I am going to have a hard time articulating how magical Rory’s delivery felt to me. Jack’s was so painful and I was exhausted and overwhelmed and, looking back, I felt incredibly confused by the whole process. This time, everything felt “right,” in large part due to my incredible doctor, the resident assisting her, and the two nurses who were with us (one from pediatrics and one for me). Mike was amazing again, too. Just so helpful and supportive. Because we had done this before, he knew what I needed instinctually and was able to tell me exactly what I needed to hear when I needed to hear it. My doctor was able to help coach me through the pushes and she worked with me to get the right pushing technique down. Once we got into a good rhythm, it just felt…. amazing?

I always thought labor was just something to endure, but this felt euphoric and so good. Don’t get me wrong, it was hard and it hurt (even with the epidural), but it felt so right. I felt in control of my body in a way I absolutely did not the first time. After a little bit, they said to stop pushing because he was right there and they started to gear up to catch the baby…. but I had to keep pushing.

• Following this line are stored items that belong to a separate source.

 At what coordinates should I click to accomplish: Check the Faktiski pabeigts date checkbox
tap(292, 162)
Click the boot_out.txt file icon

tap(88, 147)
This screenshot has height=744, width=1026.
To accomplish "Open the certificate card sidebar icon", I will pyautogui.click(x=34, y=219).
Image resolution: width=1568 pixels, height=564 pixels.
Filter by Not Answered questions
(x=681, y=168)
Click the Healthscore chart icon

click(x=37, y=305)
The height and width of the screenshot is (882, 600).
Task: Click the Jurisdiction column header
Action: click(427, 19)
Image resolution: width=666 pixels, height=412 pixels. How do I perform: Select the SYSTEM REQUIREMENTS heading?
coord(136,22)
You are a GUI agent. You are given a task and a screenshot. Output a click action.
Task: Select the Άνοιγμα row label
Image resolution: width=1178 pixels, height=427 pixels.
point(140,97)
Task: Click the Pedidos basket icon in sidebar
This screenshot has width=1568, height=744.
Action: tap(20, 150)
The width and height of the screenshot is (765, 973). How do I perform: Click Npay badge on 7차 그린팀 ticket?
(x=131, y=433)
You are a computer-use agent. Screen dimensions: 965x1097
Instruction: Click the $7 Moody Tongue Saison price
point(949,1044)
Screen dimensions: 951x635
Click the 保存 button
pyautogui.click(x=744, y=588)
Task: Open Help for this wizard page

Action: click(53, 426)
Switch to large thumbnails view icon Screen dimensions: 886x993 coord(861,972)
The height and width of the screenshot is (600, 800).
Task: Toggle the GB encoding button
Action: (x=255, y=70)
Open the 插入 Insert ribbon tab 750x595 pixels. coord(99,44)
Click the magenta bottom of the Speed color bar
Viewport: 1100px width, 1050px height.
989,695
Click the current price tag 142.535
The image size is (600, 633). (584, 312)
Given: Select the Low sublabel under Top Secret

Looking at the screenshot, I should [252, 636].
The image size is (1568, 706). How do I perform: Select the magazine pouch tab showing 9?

I blacked out for this part with Jack and I’m so glad I didn’t this time because it felt miraculous and the memory of it will stay with me forever.

The pressure was intensifying and intensifying…. and then….. BABY!

It was pure magic. Rory Patrick Riordan was here! He weighed eight pounds fourteen ounces (just one ounce more than Jack!) and was absolutely perfect to me.

We had a beautiful two hours doing skin to skin before we moved to the mother/baby room. I wasn’t sure if it was just the medication, but I felt shockingly well. I was standing almost immediately and was able to pee right away…. I felt so good I almost couldn’t believe it.

Everything went so well that although I had him just before 6am on Wednesday, we were walking out of the hospital at noon on Thursday. We were home at 12:15! It was wild and surreal and I couldn’t believe that I just walked out holding a newborn and we were on our way. I still kept waiting to feel the pain, but it never came. With Jack, I felt like I had been struck by a bus (everything hurt for weeks) and this time I felt completely normal. The “worst” of the pain was sore arms– from pulling my knees during labor– and then the uterine cramping that occurs with breastfeeding. Nothing Tylenol couldn’t address though. It felt like I was pregnant for fourteen months that the already quick delivery felt exceptionally fast when we were really only in the hospital for a grand total of 40ish hours!

It’s been a much smoother transition and, well, so far, so good. Jack is loving big brother life and we’ve been in the newborn bubble just enjoying the snuggles and coos that newborns do best. Maybe it’s just the nature of second children…. we know how fast it goes so we are soaking it all up!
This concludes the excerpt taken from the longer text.